What to produce:
Where a line contains "Click the comment", begin there and restate word for word every line to the end of the entries below, pictures excluded.

Materials provided:

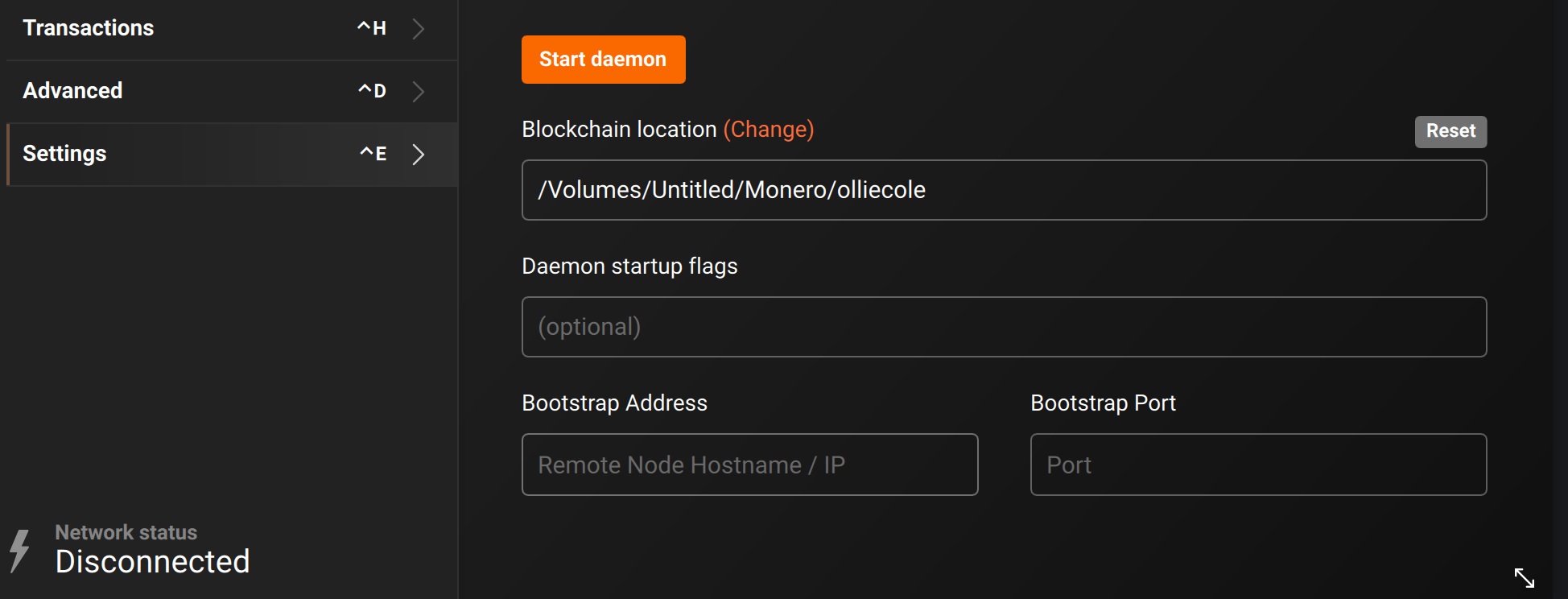This screenshot has height=599, width=1568.
Task: Open the Transactions page
Action: (89, 28)
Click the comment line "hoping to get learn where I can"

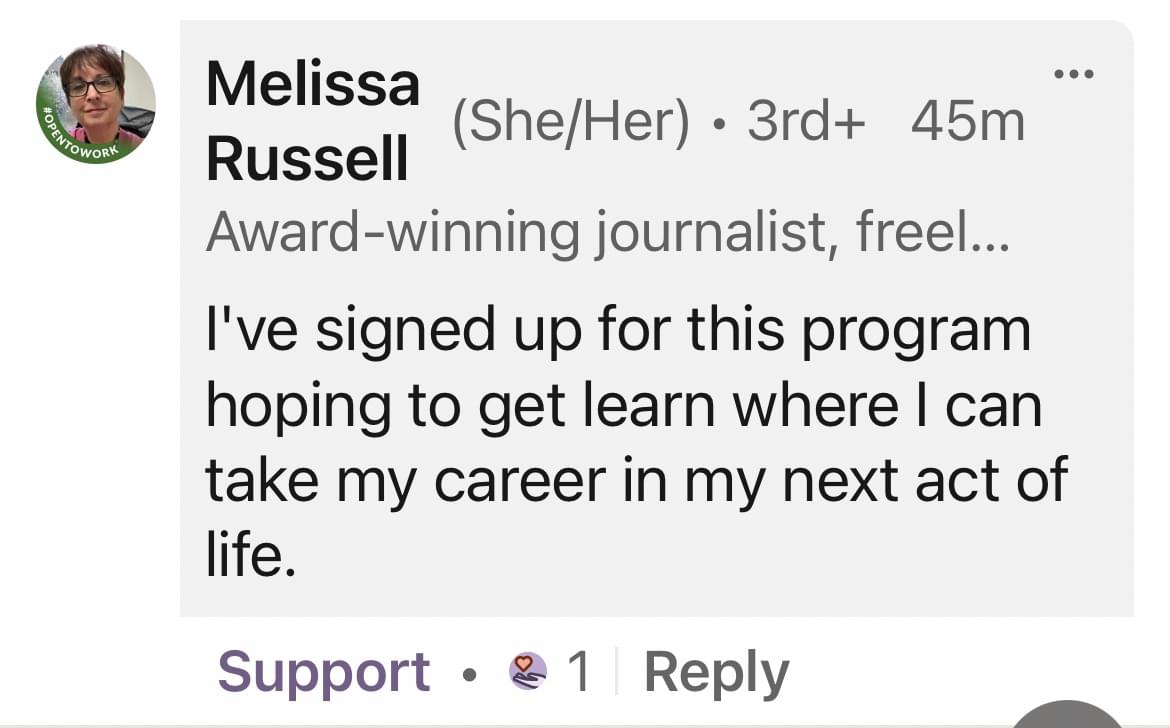(624, 405)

Output below:
Click the comment line "hoping to get learn where I can"

(624, 405)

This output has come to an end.